13. Mektup: Kalpler mücella bir aynadır
Ey Aziz kardeş,
Kalpler mücella bir aynadır; ancak üzerinde bulunan tozdan perdeyi sıyırmak gerekir. Çünkü oraya esrarı ilahiyenin nurları vuracak…
“Allah yerin ve semaların nurudur…” Nur/35
Ayeti celilesi lambasından çıkan nur, yukarıda işaret edilen aleme, yani kalp bucağında lemean etmeye başladığı zaman onun tesiri ile kalp kandili yanar…
Yanan o kalp kandili;
“Camdan bir kap içindedir. O da ayrı bir kap içindedir … Sanki bir yıldızdır; inci gibi Parıldar…” Nur/35
Sonra o kalpten keşif şimşekleri de çıkmaya başlar… O keşif şimşeği:
“Ne şarka mensuptur, ne de garba.” Nur/35
Cümlesindeki mana bulutlarından çıkar… Ve:
“O mübarek bir ağaçtan yanar…” Nur/35
Mana-ı Kerimi mucibince taa ötelerden gelir; keşif ağacını aydınlatır… O, o kadar asli bir şeffafiyete maliktir ki:
“Ona Ateş dokunmasa da yanar.” Nur/35
Mealine genel ayeti kerime onun safiyetini anlatır… Ve bu ayet-i kerimedeki derin mana gereğince, fikir kandilleri kendiliğinden yanar…
Nasıl yanmasın ki, Allahu Teala’nın esrar nuru orada lemean ediyor…
*
Yeter ki, o esrarı ilahinin nuru oraya vursun… İşte o zaman, sırlar seması tümden yıldızlarla bezenir… O yıldızların durumu:
“Onlar yıldızla yollarını bulurlar.” (16/160)
Ayet-i Kerimesi İle tespit edilmiştir…
O yolu bulduran aslında yıldız değil, nur-u ilâhidir…
“Biz, dünya semasını, yıldızların süsü ile bezedik…” (37/6)
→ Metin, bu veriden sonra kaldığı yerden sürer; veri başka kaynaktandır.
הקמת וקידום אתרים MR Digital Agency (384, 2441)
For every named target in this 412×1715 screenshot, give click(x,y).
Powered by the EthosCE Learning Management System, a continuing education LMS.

Mealini taşıyan Âyet-i Kerime de o ilahi nur alemini anlatır…
*
Yeter ki, iç aleminde o ilahi sırların nur kandili parıldaya… Sonrası ya hep birden, ya da yavaş yavaş, parça parça, peyder pey gelir…
O geleceklerin bir kısmı yukarıda anlatıldı… Bir kısmını da aşağıda anlatacağız… Oku… Ya da dinle… Ama anlamaya çalış…
Huzur mehtapları doğar… Huzur… O mehtabin buradaki adı kamerdir… Hangi ufuktan bilir misin?…
«Nur üstüne nur…” Nur/35
Ufkundan… O kamer doğar… Yükselir… Yükselir… Ve:
«Kamere biz menziller tayin ettik.” (36/39)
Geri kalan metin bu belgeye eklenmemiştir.